The families are grappling with new questions, especially since GM engineers knew about the defective part at least a decade ago.
Daryl Chansuthus questions why GM didn't issue a recall notice sooner and has tried to calm her emotional pain through meditation. Her daughter, Hasaya "Seyde" Chansuthus, was 25 when her Chevy Cobalt hit a tree in 2009. The airbag failed to deploy.
"It's like this rock that you put in your pocket, and it's just heavy and burdensome, but you carry it so long and you get used to it," said Chansuthus, who also lost her husband in a separate car accident. "This news has been like putting that rock in my pocket all over again."
Laura Christian, whose daughter also died in a GM car, has turned her grief into a full-time advocacy job. She works on behalf of victims' families, including those who aren't on GM's official list of 13 deaths.
"I count 119 victims," said Christian, a former federal investigator, who has put together a Facebook page for families to help them connect and share information.
Christian is the birth mother of Amber Marie Rose, who died after her Chevy Cobalt crashed into a tree and the airbag failed.
"Hopefully, at some point, we'll be able to heal a little bit," said Christian, who had just begun to get to know Amber, when she died. Amber had been raised in an adoptive family. "Right now, it's still a constant poking at the wound. It's still very raw to me on some days."
All three families are among those who filed a joint lawsuit against GM in March through attorney Robert Hilliard of Texas. Amy Rademaker and Amber Rose didn't wear seat belts in their car crashes. Hasaya Chansuthus did, but her seat belt didn't lock.
GM CEO Mary Barra met with families of some victims on March 31 at an event in Washington and apologized to them.
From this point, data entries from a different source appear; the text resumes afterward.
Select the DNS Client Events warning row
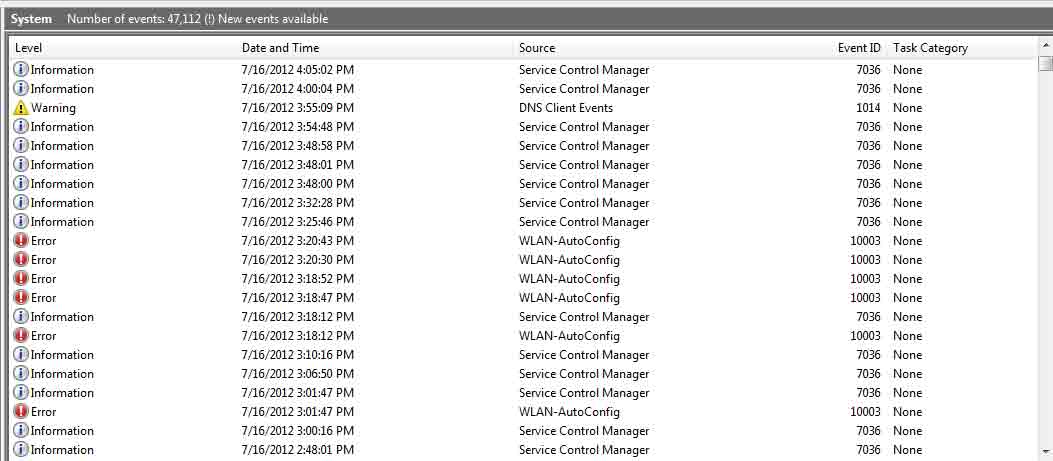 (565, 108)
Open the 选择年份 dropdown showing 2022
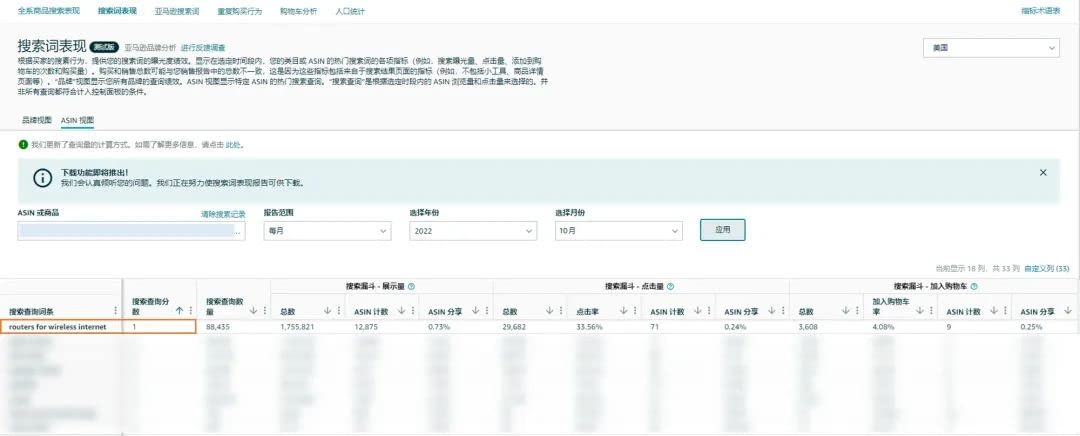The height and width of the screenshot is (436, 1080). pos(472,230)
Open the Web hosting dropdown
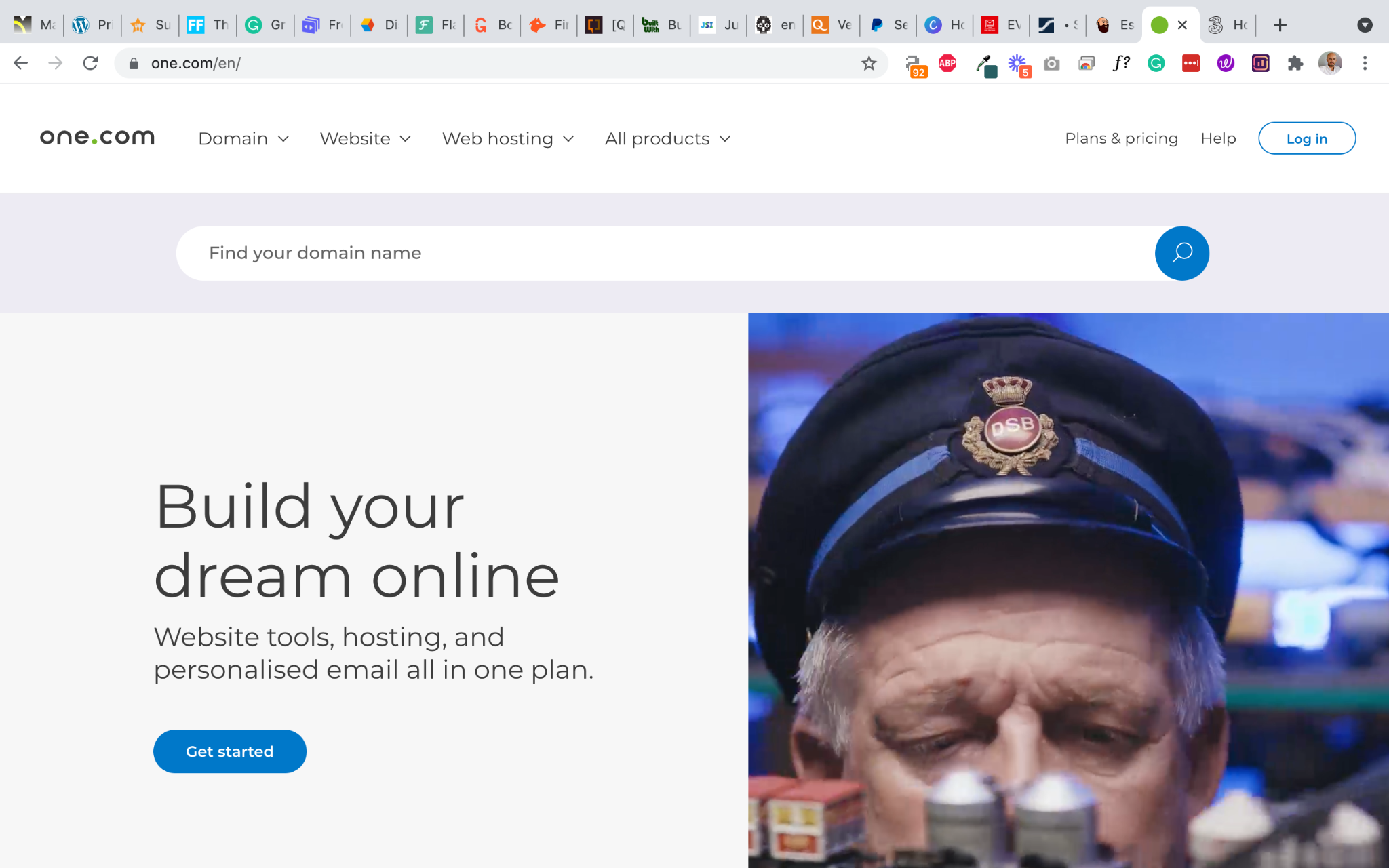This screenshot has height=868, width=1389. (x=507, y=138)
However, the apology offered families little comfort. The company has also not reached out separately to any of the individual families.
GM's problems have snowballed in the past year, with a recall that has topped 2.6 million cars worldwide for the flawed ignition switch. It has led to Congressional testimony from executives and several federal and state investigations.
While the company has tied the flaw to 13 deaths, many expect that number to increase.
GM declined to comment on the lawsuit. But spokesman Greg Martin said that "GM has taken responsibility for its actions and will keep doing so."